ぴっぴ
小学生のとき、ぼくはよく保健室にいました。理由は様々です。喧嘩や遊びでケガをすることもあれば、体調不良で寝込むこともありました。
ある日、お腹が痛くて保健室に行きました。原因は下痢でした。ぼくは保健室の先生に訴えました。
「先生、おれ、ぴっぴやねん」
「ぴっぴ?」
“ぴっぴ”とは、下痢のことです。調べてみると、確かに下痢の意味で使っていた人がいるようです。でも明らかに公共用語ではありません。
ぼくが下痢の症状を必死に説明(どんな風に言ったかは忘れた)すると、先生は何とか理解してくれました。
「ああ、下痢ね。ふふ」
先生は笑いました。

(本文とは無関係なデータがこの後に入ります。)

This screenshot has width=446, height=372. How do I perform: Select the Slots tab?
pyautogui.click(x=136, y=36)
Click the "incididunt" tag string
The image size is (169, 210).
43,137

このときの笑い方はハッキリと覚えています。微笑ましいとか、かわいいといった感じではなかったです。明らかに、「プッ!」といった感じで、ちょっとバカにされてたような気がします。ぼくの思い過ごしでしょうか。
このときぼくは、“下痢”という単語を覚えました。家では、両親が下痢のことをいつも“ぴっぴ”と言っていました。
ぼくは家に帰ると、母に文句を言いました。何故、正しい言葉を教えてくれないのかと。母は言いました。

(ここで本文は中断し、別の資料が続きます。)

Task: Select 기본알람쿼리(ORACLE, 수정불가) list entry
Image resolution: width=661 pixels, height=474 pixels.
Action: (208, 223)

「“ぴっぴ”の方が可愛いやん。あんたはいろんな言葉がちゃんと言えへんねんから、いちいち気にせんでええねん」
ぼくはいろんな単語を間違えたり舌が回らなかったりで、ちゃんと言えないことが多かったのです。そして大人になった今でもよく噛みます。
母の言い分は何か違うと思いましたが、当時のぼくはそれに反論できるほど頭も舌も回らず、結局その後も暫くは“ぴっぴ”を使い続けることになりました。
お腹を下して“ぴっぴ”にならぬよう、皆さんも十分お気を付けください。